She didn't smile and she didn't look at me when she opened the door to the beige examination room where MJ and I were waiting. It was then I knew it wasn't good news. You can't miss good news on a face. A face that's got good news to tell you lights up like dawn, it's eyes uplifted and ready to meet yours. Bad news looks at its own shoes, and the doctor just couldn't quite make eye contact when she first opened the door. Thud. That's how I've always felt when a doctor doesn't look at me like that.
I sank in my chair and reached for MJ's hand, because I knew that hers would be seeking mine as soon as the doctor said what I was now sure she had to say. MJ and I had just come over from the hospital where MJ had just undergone a strangely silent ultrasound.

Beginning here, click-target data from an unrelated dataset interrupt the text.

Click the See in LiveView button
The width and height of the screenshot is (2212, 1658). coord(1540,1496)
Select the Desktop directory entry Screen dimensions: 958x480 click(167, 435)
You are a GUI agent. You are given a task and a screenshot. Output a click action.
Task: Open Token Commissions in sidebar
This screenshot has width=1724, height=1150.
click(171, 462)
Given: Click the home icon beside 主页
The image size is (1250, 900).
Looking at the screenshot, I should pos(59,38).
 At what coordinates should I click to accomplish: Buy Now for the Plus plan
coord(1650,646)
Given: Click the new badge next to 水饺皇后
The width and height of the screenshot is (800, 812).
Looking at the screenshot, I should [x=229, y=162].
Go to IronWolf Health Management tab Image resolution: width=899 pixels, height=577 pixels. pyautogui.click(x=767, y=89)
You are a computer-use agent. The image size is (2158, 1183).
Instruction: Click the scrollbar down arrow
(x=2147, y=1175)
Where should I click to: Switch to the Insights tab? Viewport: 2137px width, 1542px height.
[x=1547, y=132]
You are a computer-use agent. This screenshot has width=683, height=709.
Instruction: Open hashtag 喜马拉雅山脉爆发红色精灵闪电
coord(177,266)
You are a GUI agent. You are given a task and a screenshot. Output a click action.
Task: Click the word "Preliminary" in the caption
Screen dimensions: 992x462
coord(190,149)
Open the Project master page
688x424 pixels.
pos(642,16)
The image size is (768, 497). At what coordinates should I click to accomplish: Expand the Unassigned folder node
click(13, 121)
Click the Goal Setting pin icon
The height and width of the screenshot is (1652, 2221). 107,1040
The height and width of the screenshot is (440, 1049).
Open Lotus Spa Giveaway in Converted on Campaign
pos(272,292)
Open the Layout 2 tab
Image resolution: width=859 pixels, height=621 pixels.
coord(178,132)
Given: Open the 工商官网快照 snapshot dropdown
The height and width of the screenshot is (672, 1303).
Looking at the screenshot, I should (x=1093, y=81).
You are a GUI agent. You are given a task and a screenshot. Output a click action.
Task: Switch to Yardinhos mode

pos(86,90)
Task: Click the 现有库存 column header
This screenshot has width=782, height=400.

Fear confirmed is an odd thing. Emily Dickinson had it right when she wrote, "After great pain, a formal feeling comes..." A certain discreet propriety surrounds the open wound and scabs it so fast the whole organism can survive, and only that little bit that you invested dies. I guess I feel like that now. Then, what is left but a mass of cells to be removed in a quick painless procedure?
It's a pretty common thing, as common things go, for two people to have an unsuccessful pregnancy. The funny thing is, I don't know what to do. I'm not sure what to feel and I don't know what's expected of me. MJ is at work today, and she carries on, and I am amazed. I am sitting here at a loss for words.
A lost dream
I was not aware I was looking so forward to playing with my two sons. I think he would have been a boy, although every one I told -- men and women both -- about our pregnancy, said he would have been a girl. Harrison would have been his name, and he would have looked up to his big brother. He could have been tailback to Will's ground-pounding fullback when we played the 'Patriots are losing at half-time' game, each of us grimacing and rolling in laughter after the balloon that served as our ball as we blocked and tackled our way across the living room rug.
I wasn't aware that I was looking forward to that quite so much, and now that I realize I was, I'm a little surprised. I don't know what to say to people. Men aren't expected to be very involved in pregnancies, anyway.
Our pregnancy, our loss
I always said that "we" were pregnant. It was comical to watch the looks cross many women's faces when I would say that; I would feel a little insulted. It was as if they said to me, "yeah right, you're pregnant." Many women seem like they think I wasn't there for the back aches and the swollen ankles the first time we were pregnant, or for the surprise and delight of feeling our baby kick as he stretched for room; like they believed I had no connection to our baby until he was running over me on the living room rug.
But I was with MJ when she had her first ultrasound, and I heard for the first time my son's heart beating, and I was with her again the other day when the ultrasound told us the heart of our new baby was not beating any longer. Now, here I am thinking just like I thought I didn't.
I was going to say that women need to give men more credit for understanding what it means to carry a life in your body, but maybe I won't. I don't know what it means to contain a life. "The baby is growing in all our bellies!" was how Will chose to look at what almost came to pass in our family, but I need to claim this for myself.
We were pregnant, and now we're not. I was there at the beginning and I was there at the end. Maybe men can know and understand many things about women, and maybe women can know what it is to be a man too, but if I don't know what it means to carry life inside my body, I do know what it means to carry that life in my day dreams, and in my consciousness, and in my heart.